Yes, but it's a bit of a moot piont since the goal of the feature is to avoid
killing the VM.

> Obviously that's of no real use to userspace, but that seems like part of the
> point of starting with a partial conversion: to allow for filling holes in
> the implementation in the future.

Yes, but I want a forcing function to reveal any holes we missed sooner than
later, otherwise the feature will languish since it won't be useful beyond the
fast-gup-only use case.

> It seems like what you're really concerned about here is the interaction with
> the memslot fast-gup-only flag. Obviously, failing to populate
> kvm_run.memory_fault for new userspace-visible -EFAULTs caused by that flag
> would cause new fatal failures for the guest, which would make the feature
> actually harmful. But as far as I know (and please lmk if I'm wrong), the
> memslot flag only needs to be used by the kvm_handle_error_pfn (x86) and
> user_mem_abort (arm64) functions, meaning that those are the only places
> where we need to check/populate kvm_run.memory_fault for new
> userspace-visible -EFAULTs.

No.  As you point out, the fast-gup-only case should be pretty easy to get correct,
i.e. this should all work just fine for _GCE's current_ use case.  I'm more concerned
with setting KVM up for success when future use cases come along that might not be ok
with unhandled faults in random guest accesses killing the VM.
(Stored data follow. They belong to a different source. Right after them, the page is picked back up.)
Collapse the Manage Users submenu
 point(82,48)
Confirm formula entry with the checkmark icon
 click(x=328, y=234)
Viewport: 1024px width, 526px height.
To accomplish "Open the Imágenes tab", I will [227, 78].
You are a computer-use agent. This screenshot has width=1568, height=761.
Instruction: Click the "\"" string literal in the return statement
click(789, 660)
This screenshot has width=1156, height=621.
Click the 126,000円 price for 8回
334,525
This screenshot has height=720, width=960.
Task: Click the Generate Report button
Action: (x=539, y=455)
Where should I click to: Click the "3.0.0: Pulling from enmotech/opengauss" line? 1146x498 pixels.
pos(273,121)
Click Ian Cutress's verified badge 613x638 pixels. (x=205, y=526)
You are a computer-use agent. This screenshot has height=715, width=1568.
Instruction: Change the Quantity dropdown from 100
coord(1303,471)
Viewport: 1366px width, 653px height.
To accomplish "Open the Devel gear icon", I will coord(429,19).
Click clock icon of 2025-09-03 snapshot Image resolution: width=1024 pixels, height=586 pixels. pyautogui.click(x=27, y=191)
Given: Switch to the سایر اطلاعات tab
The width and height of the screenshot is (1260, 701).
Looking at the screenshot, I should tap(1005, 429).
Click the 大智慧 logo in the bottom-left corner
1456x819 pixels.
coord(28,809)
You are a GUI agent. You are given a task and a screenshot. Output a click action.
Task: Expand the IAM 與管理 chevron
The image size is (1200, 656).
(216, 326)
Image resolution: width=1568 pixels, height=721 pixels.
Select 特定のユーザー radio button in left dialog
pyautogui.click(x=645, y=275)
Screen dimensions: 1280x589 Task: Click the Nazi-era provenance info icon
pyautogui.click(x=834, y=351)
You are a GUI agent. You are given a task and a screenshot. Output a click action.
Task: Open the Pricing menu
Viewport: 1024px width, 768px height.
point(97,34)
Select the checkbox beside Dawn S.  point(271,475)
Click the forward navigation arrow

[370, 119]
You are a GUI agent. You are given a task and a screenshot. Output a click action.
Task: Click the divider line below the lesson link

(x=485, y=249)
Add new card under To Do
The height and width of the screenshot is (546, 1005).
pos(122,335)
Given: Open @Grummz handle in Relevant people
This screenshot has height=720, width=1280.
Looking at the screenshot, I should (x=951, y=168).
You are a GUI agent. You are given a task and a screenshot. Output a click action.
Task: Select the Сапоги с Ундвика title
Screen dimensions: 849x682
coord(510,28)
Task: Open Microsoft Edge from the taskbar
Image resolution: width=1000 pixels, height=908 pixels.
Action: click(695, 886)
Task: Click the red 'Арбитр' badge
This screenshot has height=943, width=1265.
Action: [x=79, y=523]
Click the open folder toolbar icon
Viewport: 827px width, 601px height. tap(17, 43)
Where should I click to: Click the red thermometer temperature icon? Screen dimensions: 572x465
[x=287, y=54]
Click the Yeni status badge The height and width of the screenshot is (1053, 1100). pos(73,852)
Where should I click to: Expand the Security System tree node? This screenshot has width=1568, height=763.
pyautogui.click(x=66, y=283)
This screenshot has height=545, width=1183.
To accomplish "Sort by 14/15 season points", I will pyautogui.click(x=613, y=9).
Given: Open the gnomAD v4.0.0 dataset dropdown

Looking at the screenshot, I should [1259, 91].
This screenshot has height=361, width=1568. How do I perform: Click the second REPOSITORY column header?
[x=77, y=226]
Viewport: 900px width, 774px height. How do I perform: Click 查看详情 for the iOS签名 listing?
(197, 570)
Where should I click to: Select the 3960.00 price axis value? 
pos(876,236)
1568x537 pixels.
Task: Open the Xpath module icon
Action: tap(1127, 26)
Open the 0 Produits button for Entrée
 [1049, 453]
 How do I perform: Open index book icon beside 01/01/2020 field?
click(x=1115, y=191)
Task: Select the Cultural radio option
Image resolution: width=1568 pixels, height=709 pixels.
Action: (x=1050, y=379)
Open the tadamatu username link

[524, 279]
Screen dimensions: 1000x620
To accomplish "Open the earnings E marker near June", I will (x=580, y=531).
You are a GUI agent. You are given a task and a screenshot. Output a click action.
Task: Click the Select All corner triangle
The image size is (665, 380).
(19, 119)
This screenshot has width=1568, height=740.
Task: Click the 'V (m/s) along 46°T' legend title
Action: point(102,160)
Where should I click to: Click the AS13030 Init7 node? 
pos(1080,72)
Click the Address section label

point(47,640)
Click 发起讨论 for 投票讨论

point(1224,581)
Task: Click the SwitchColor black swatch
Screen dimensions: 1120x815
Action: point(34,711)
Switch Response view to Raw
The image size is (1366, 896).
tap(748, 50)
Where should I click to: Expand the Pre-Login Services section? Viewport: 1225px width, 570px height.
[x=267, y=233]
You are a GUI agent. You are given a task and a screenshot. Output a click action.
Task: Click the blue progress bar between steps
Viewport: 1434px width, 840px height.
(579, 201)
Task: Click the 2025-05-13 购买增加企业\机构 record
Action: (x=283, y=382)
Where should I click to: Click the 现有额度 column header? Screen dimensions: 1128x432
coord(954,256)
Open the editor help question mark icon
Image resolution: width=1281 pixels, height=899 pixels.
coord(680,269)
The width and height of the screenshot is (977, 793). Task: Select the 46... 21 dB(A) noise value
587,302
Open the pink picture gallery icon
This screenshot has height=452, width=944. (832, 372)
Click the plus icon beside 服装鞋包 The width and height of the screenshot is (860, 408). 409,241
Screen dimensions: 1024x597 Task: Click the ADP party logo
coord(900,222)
To be clear, I do not expect us to get this 100% correct on the first attempt,
but I do want to have mechanisms in place that will detect any bugs/misses so
that we can fix the issues _before_ a use case comes along that needs 100%
accuracy.

> > > Whereas a false positive might cause a double-write to the KVM_RUN struct,
> > > either putting incorrect information in kvm_run.memory_fault or
> >
> > Recording unused information on -EFAULT in kvm_run doesn't make the information
> > incorrect.
> >
> > > corrupting another member of the union.
> >
> > Only if KVM accesses guest memory after initiating an exit to userspace, which
> > would be a KVM irrespective of kvm_run.memory_fault.
> 
> Ah good: I was concerned that this was a valid set of code paths in
> KVM. Although I'm assuming that "initiating an exit to userspace"
> includes the "returning -EFAULT from KVM_RUN" cases, because we
> wouldn't want EFAULTs to stomp on each other as well (the
> kvm_mmu_do_page_fault usages were supposed to be one such example,
> though I'm glad to know that they're not a problem).

This one gets into a bit of a grey area.  The "rule" is really about the intent,
i.e. once KVM intends to exit to userspace, it's a bug if KVM encounters something
else and runs into the weeds.

In no small part because of the myriad paths where KVM ignores what be fatal errors
in most flows, e.g. record_steal_time(), simply returning -EFAULT from some low
level helper doesn't necessarily signal an intent to exit all the way to userspace.

To be honest, I don't have a clear idea of how difficult it will be to detect bugs.
In most cases, failure to exit to userspace leads to a fatal error fairly quickly.
With userspace faults, it's entirely possible that an exit could be missed and
nothing bad would happen.

Hmm, one idea would be to have the initial -EFAULT detection fill kvm_run.memory_fault,
but set kvm_run.exit_reason to some magic number, e.g. zero it out.  Then KVM could
WARN if something tries to overwrite kvm_run.exit_reason.  The WARN would need to
be buried by a Kconfig or something since kvm_run can be modified by userspace,
but other than that I think it would work.